— THE TASK —
Would you return, word for word, the lines running from the one with "This screenshot has height=1130, width=1912." to the final line of the listing below, pictures omitted?

+--

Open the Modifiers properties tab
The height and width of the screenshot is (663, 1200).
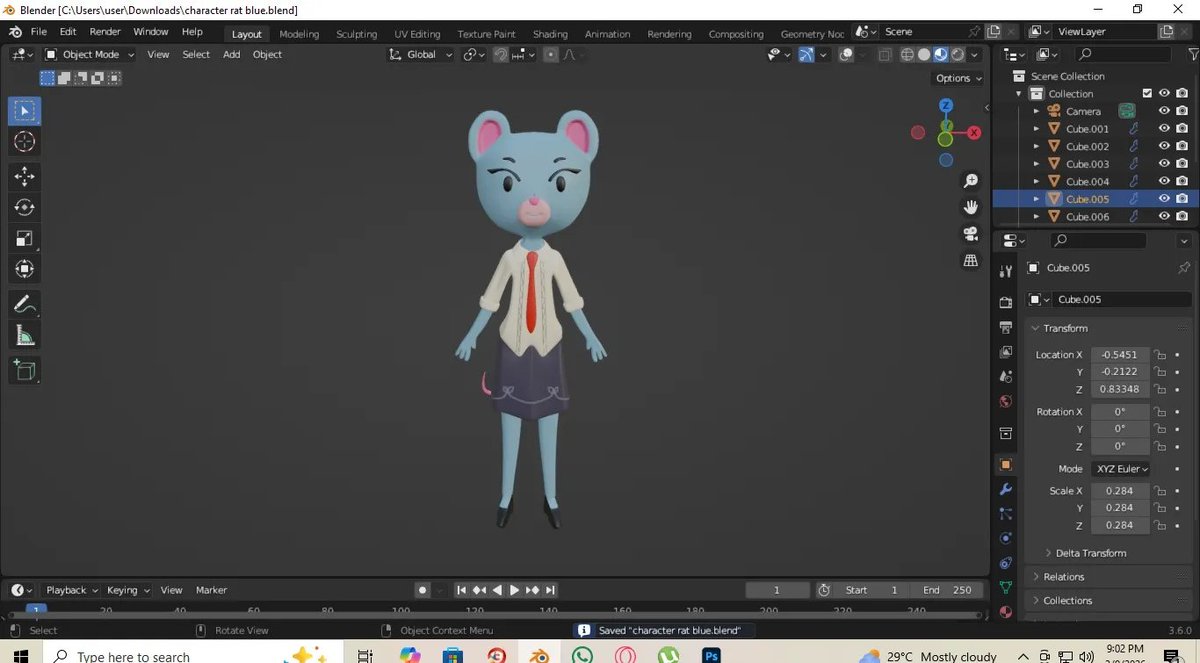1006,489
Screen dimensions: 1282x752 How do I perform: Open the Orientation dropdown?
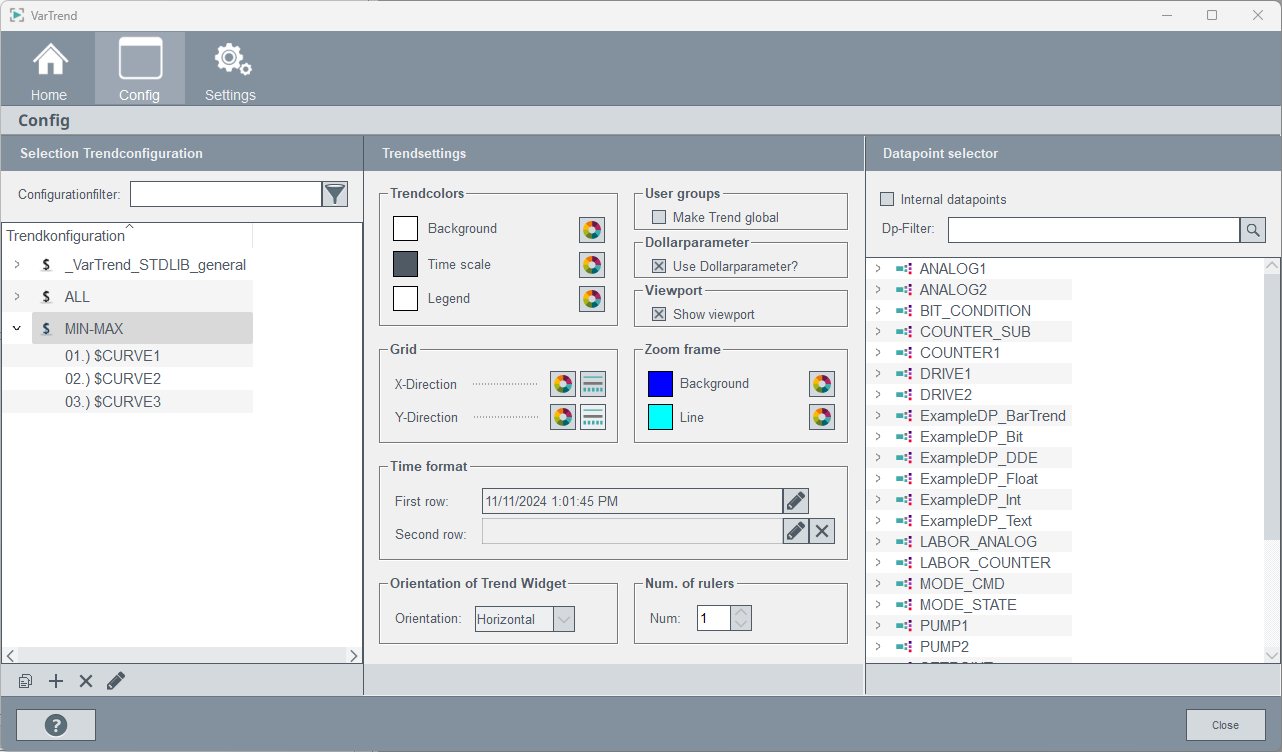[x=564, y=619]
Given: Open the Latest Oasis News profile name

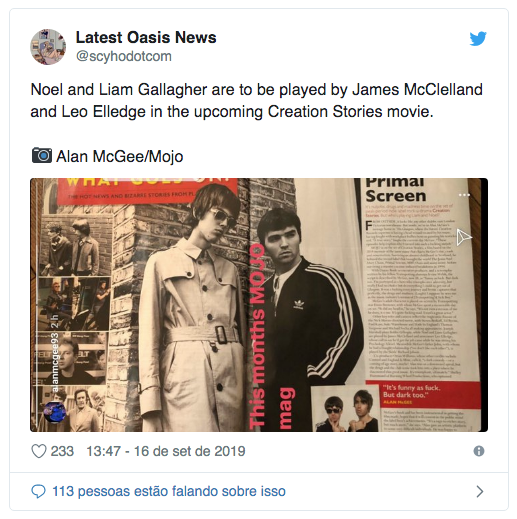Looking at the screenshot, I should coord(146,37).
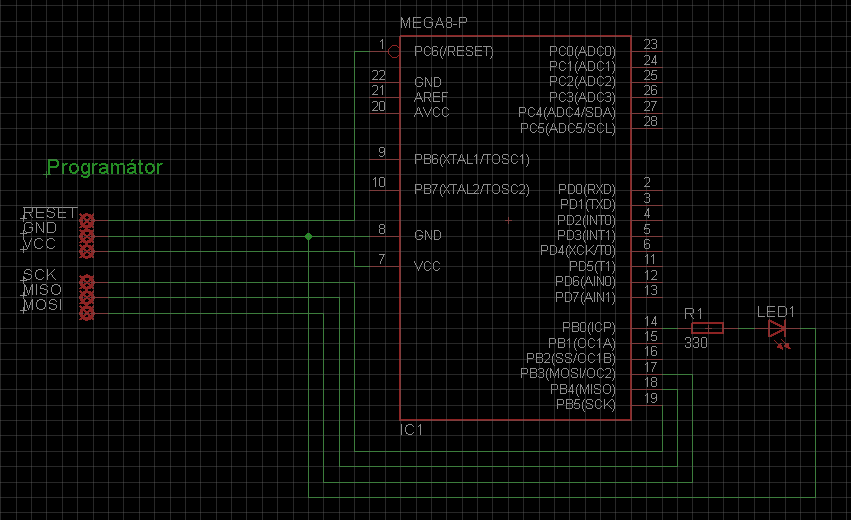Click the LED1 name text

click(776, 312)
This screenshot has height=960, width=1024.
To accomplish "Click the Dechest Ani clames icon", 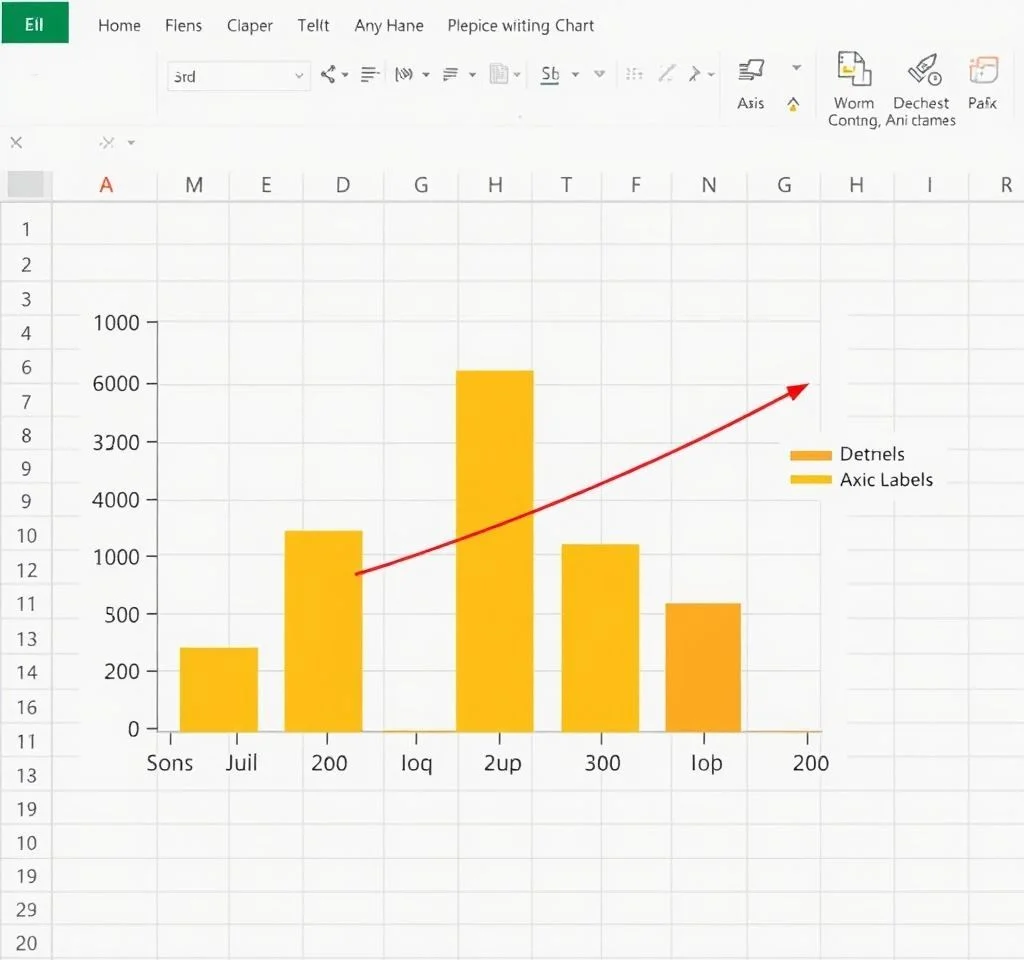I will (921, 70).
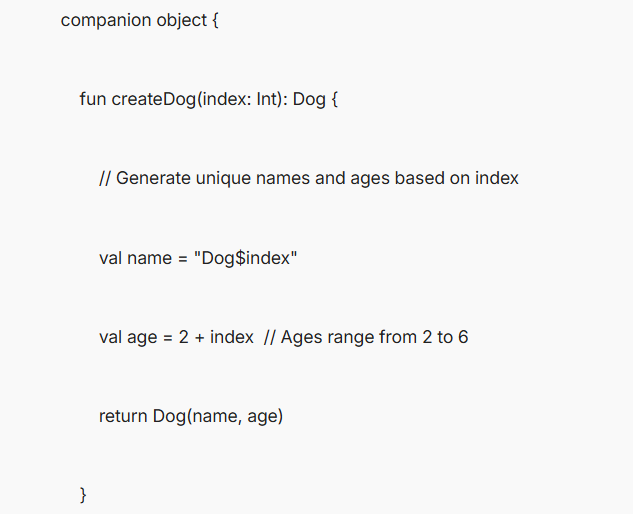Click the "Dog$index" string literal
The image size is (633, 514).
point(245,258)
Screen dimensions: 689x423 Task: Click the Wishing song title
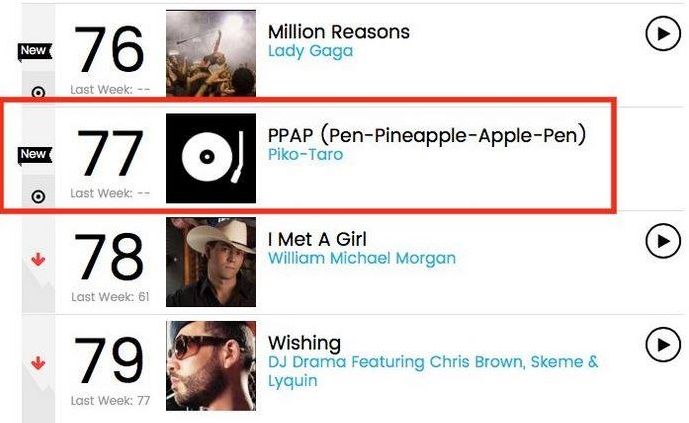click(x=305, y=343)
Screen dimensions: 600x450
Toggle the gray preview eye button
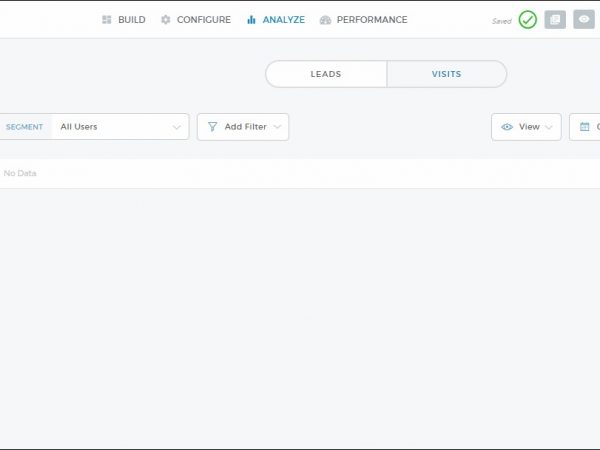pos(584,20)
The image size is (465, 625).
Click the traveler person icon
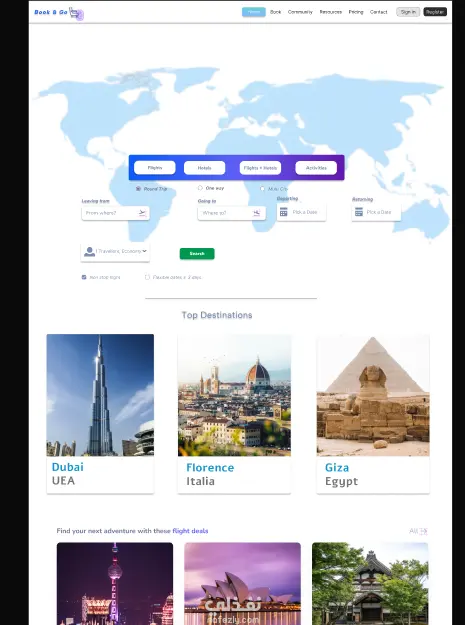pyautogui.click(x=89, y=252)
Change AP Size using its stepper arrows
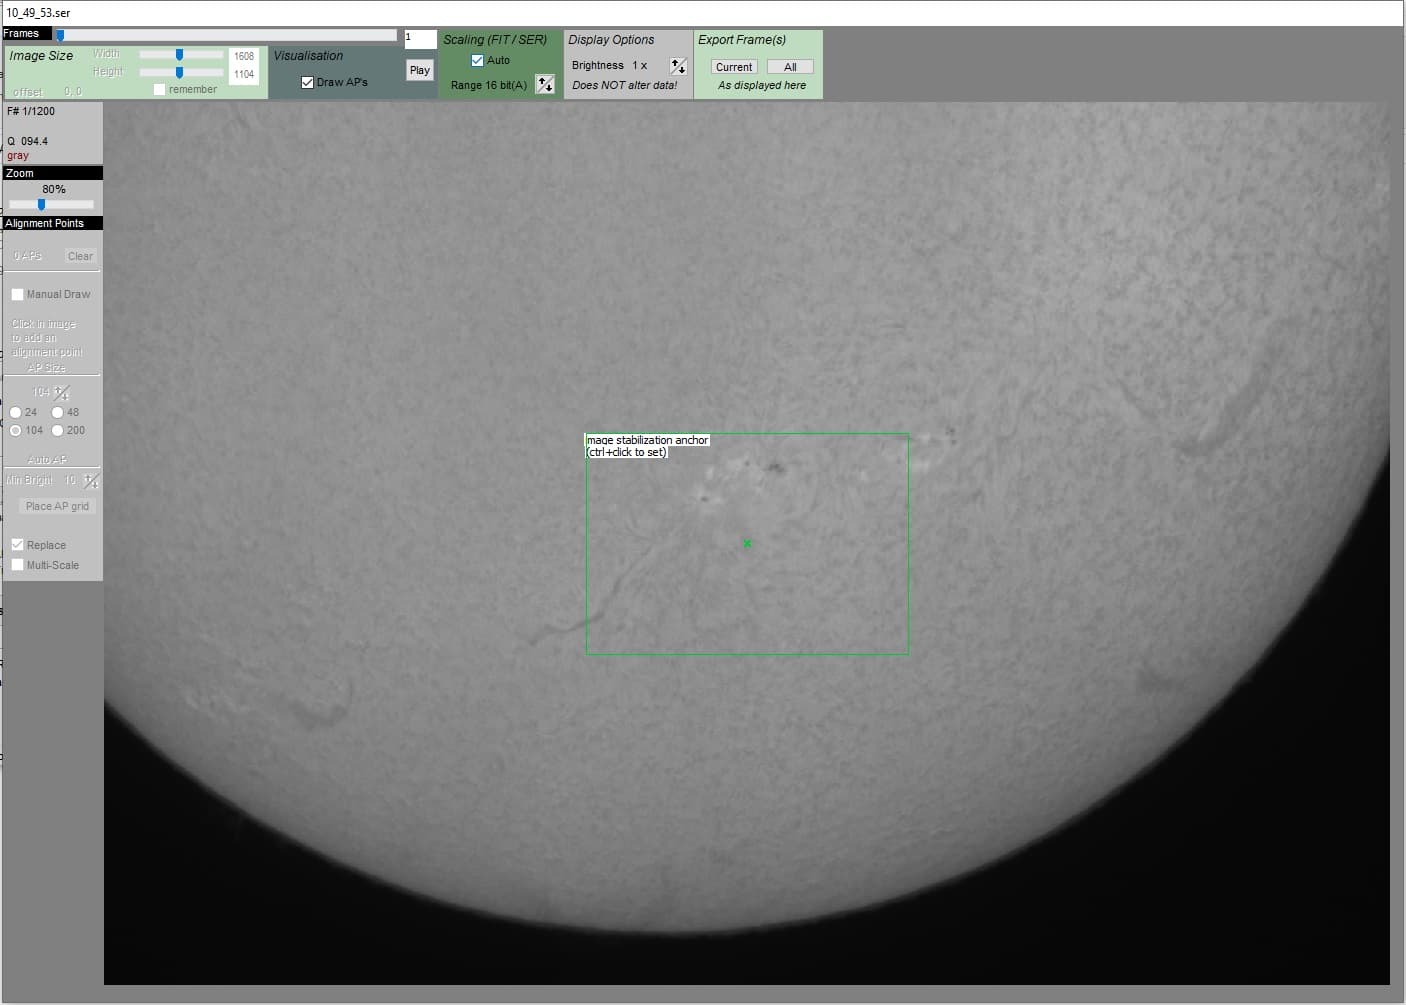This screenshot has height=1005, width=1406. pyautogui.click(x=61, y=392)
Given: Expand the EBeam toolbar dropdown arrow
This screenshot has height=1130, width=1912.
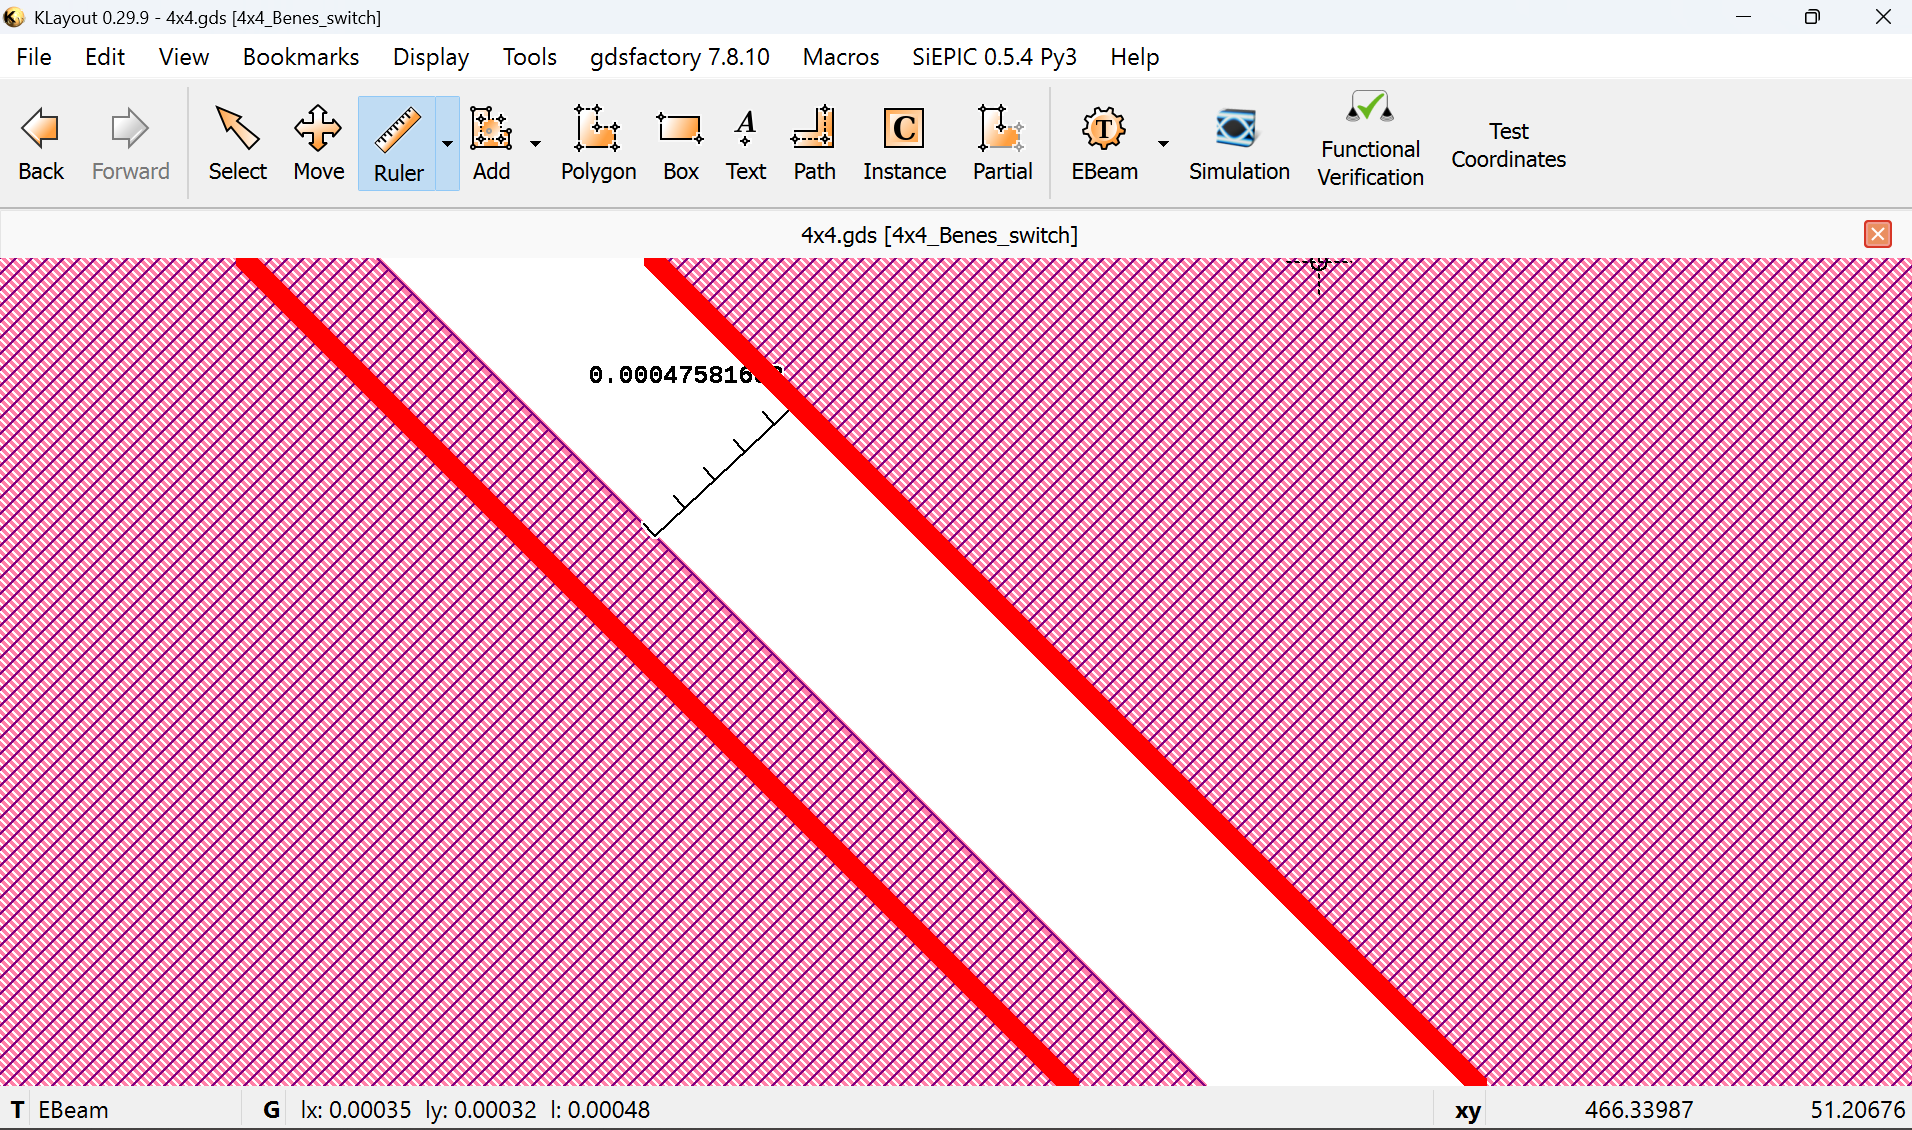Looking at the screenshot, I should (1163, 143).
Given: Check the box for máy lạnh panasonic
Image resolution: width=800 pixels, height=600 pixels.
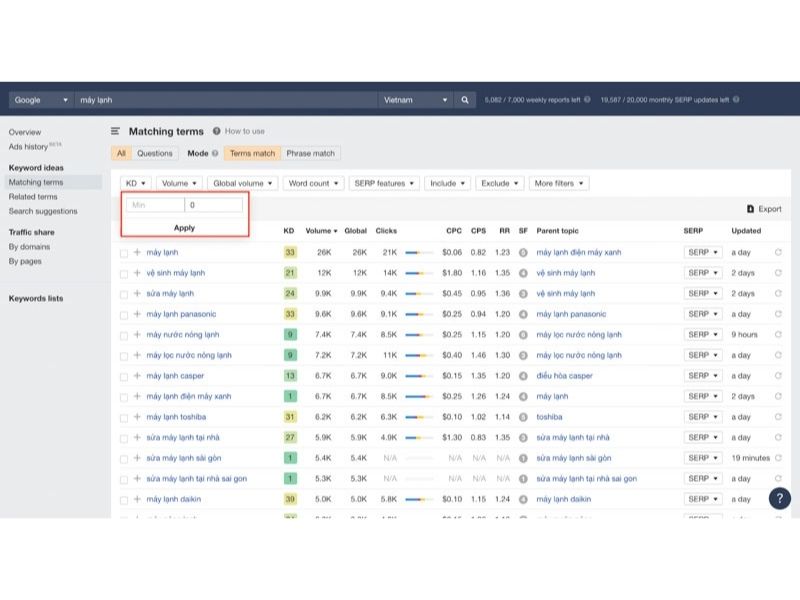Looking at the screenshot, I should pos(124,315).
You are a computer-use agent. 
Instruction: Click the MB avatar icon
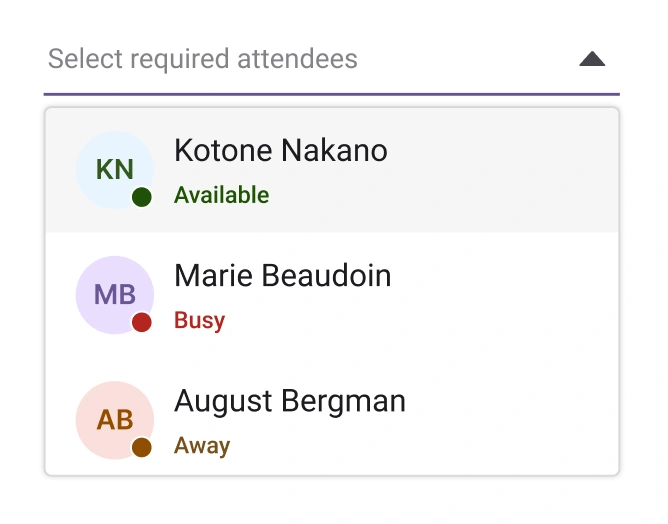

+--

— RESULT OF THE EXERCISE —
This screenshot has height=1130, width=1912.
Looking at the screenshot, I should (1163, 143).
Given: Check the box for máy lạnh panasonic
Image resolution: width=800 pixels, height=600 pixels.
Looking at the screenshot, I should pos(124,315).
You are a computer-use agent. 
Instruction: Click the MB avatar icon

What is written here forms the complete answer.